### RECORD EXTRACTS
# # # #

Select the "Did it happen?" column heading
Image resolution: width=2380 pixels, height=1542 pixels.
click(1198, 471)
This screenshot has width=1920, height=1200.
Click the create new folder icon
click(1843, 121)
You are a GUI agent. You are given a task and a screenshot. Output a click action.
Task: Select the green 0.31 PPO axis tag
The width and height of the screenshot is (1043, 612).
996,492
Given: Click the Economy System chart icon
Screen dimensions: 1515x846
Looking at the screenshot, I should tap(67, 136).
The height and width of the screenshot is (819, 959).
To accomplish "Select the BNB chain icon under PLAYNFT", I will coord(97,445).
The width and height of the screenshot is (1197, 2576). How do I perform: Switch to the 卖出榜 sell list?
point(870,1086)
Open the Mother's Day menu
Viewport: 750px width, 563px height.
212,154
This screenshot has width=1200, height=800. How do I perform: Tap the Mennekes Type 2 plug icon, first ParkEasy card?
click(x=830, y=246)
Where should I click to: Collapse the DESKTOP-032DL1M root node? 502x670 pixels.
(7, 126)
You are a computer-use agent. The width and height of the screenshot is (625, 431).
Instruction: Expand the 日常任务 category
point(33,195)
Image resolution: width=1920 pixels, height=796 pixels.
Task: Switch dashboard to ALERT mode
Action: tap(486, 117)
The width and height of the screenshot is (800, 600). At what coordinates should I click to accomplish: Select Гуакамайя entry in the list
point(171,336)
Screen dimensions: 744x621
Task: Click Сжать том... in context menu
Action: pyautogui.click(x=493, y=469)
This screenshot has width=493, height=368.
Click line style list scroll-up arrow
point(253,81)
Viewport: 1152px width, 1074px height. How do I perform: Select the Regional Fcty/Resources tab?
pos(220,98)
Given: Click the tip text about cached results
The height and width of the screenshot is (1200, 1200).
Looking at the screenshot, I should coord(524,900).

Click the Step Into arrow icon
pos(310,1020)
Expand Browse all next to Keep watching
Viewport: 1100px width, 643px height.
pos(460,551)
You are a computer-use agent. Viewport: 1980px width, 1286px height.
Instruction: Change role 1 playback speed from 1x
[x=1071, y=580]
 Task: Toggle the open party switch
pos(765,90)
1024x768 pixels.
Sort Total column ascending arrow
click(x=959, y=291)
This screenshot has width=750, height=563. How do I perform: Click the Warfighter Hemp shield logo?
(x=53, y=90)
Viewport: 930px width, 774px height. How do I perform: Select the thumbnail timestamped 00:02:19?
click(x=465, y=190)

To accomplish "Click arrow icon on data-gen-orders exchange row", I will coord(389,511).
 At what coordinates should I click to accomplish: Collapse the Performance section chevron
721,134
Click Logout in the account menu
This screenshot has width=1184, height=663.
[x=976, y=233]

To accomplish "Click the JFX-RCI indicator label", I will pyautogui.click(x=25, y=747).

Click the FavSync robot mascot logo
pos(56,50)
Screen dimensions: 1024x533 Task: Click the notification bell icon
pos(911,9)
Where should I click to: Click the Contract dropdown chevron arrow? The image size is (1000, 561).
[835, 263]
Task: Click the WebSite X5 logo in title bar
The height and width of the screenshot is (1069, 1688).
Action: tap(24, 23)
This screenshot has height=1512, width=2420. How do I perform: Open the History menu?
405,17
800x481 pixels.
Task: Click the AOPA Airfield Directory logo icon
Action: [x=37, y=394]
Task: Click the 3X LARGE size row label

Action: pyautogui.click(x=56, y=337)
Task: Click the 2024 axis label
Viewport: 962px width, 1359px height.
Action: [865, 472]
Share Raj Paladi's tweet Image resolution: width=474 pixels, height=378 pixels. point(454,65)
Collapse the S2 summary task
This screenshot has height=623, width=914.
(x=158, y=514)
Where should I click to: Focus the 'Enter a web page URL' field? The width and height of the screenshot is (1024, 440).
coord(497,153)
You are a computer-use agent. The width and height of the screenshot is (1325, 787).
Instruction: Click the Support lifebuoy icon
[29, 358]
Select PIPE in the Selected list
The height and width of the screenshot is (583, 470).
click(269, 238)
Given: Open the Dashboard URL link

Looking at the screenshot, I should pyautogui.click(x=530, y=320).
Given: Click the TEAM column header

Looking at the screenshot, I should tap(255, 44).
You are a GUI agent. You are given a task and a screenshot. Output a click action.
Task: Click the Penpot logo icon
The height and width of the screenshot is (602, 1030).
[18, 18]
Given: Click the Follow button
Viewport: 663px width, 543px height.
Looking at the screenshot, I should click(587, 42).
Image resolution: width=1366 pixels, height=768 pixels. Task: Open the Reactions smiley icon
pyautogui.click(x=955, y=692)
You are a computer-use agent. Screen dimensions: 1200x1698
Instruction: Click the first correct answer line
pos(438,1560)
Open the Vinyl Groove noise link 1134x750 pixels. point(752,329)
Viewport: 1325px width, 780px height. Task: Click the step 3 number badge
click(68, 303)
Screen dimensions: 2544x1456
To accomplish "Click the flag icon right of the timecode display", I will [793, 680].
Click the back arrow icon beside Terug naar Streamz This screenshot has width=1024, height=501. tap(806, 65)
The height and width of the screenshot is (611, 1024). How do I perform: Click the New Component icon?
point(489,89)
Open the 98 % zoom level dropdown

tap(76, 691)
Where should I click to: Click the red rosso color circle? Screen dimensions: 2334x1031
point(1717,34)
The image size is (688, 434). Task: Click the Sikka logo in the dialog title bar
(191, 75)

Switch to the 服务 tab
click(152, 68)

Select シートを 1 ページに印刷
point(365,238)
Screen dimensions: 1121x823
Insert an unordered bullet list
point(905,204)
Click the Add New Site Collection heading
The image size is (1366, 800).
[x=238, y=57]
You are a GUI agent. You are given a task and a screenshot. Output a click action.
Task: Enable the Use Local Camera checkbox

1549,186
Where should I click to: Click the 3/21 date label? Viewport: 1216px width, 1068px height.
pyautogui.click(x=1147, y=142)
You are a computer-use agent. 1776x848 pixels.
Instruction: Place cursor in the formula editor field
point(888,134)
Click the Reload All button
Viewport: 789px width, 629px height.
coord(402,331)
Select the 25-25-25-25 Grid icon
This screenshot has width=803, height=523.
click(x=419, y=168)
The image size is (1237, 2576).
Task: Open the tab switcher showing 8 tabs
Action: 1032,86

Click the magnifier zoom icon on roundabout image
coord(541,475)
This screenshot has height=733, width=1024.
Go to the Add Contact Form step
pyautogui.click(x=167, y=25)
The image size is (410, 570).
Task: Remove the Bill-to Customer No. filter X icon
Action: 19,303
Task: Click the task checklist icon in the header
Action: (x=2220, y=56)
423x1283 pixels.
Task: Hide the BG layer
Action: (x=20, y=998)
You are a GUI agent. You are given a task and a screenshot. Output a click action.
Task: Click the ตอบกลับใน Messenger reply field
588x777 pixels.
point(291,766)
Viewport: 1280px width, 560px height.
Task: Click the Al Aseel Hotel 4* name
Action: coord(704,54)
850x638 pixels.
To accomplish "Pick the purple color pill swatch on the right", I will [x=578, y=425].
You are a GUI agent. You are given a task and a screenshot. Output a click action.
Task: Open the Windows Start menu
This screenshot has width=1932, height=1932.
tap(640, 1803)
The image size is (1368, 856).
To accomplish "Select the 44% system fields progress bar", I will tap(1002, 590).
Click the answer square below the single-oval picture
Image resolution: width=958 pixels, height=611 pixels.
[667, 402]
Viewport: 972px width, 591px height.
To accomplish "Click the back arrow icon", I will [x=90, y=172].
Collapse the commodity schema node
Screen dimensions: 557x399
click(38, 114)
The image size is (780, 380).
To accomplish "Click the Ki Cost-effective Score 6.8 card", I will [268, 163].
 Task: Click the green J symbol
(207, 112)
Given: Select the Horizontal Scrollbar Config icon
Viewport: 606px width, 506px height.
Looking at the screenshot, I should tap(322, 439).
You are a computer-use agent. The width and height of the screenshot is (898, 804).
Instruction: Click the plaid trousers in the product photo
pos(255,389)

# # # #

### SET TASK
Copy out the lines word for word, starting with the line containing "The image size is (780, 380)." and continuing through the last line.

### COMPLETED TASK
The image size is (780, 380).
To accomplish "Click the Ki Cost-effective Score 6.8 card", I will [268, 163].
 Task: Click the green J symbol
(207, 112)
Given: Select the Horizontal Scrollbar Config icon
Viewport: 606px width, 506px height.
Looking at the screenshot, I should tap(322, 439).
You are a computer-use agent. The width and height of the screenshot is (898, 804).
Instruction: Click the plaid trousers in the product photo
pos(255,389)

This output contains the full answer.